This guidance stipulates how institutions should approach the deductions mandated by Article 66. Specifically, institutions have the discretion to calculate their direct, indirect, and synthetic holdings of Tier 2 instruments based on net long positions, provided certain criteria are satisfied.

These criteria include ensuring that the maturity of short positions aligns with or extends beyond that of long positions, as well as the requirement that both positions reside within either the trading or non-trading book. Furthermore, deductions for holdings in index securities should be conducted by analysing the underlying exposures to the capital instruments of the relevant financial sector entities.
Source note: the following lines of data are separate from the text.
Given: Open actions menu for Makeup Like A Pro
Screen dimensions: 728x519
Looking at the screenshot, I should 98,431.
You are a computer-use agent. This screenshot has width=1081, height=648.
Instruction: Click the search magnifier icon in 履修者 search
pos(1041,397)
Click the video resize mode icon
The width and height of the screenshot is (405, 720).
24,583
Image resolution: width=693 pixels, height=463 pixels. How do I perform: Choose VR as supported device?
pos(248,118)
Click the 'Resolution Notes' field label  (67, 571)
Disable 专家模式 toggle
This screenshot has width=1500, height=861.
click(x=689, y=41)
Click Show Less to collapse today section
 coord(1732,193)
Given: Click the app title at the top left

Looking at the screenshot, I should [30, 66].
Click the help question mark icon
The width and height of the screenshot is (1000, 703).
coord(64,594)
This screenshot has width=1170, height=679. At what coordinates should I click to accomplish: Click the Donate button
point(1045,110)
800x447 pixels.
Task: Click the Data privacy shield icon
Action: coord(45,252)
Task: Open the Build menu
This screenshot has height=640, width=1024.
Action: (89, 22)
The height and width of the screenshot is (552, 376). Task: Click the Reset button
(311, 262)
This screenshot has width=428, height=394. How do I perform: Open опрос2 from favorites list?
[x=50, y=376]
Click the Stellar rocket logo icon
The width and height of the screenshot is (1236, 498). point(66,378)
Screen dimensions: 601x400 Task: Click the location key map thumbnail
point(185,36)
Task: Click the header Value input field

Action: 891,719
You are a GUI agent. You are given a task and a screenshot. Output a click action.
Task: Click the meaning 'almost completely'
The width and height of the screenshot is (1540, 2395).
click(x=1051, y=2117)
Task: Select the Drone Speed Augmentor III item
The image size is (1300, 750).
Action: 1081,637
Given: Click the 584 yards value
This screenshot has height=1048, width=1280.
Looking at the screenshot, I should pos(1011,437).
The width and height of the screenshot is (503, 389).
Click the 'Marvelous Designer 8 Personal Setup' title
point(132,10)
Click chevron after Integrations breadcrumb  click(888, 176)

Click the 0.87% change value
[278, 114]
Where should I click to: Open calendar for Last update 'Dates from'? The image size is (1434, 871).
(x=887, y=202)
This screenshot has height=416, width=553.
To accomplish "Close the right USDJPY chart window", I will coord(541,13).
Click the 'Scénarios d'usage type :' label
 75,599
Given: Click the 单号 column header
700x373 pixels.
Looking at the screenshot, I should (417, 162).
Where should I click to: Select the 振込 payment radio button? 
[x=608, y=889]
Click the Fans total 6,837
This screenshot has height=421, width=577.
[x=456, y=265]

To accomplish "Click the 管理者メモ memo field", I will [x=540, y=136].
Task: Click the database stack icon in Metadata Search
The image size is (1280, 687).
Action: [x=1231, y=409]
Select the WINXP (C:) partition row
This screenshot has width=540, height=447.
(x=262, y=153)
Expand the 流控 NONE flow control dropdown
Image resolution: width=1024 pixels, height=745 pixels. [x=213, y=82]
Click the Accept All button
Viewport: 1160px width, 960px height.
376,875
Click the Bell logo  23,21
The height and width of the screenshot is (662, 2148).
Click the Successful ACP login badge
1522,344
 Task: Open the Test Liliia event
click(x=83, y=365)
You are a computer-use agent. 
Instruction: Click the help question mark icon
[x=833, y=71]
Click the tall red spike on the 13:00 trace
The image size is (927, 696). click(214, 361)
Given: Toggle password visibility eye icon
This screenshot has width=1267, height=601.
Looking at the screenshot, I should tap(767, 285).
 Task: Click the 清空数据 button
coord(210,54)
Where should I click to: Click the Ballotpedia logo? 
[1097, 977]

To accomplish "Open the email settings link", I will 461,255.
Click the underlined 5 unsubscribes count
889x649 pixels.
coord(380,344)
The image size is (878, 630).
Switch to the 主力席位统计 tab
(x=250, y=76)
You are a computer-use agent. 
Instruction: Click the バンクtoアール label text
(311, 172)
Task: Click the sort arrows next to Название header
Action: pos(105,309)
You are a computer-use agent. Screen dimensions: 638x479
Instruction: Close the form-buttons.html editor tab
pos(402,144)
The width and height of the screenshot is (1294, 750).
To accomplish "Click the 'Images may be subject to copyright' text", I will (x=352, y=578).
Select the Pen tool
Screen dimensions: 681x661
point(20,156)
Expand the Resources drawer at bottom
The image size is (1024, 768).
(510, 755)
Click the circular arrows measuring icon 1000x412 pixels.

Version status: Amended | Document consolidation status: Updated to reflect all known changes
Version date: 27 June 2019 - onwards
Version 5 of 5

Article 69 Deduction of holdings of Tier 2 instruments of financial sector entities

Institutions shall make the deductions required by points (c) and (d) of Article 66 in accordance with the following:

(a) they may calculate direct, indirect and synthetic holdings of Tier 2 instruments of the financial sector entities on the basis of the net long position in the same underlying exposure provided that both the following conditions are met:

(i) the maturity date of the short position is either the same as, or later than the maturity date of the long position or the residual maturity of the short position is at least one year;

(ii) either both the long position and the short position are held in the trading book or both are held in the non-trading book;

(b) they shall determine the amount to be deducted for direct, indirect and synthetic holdings of index securities by looking through to the underlying exposure to the capital instruments of the financial sector entities in those indices.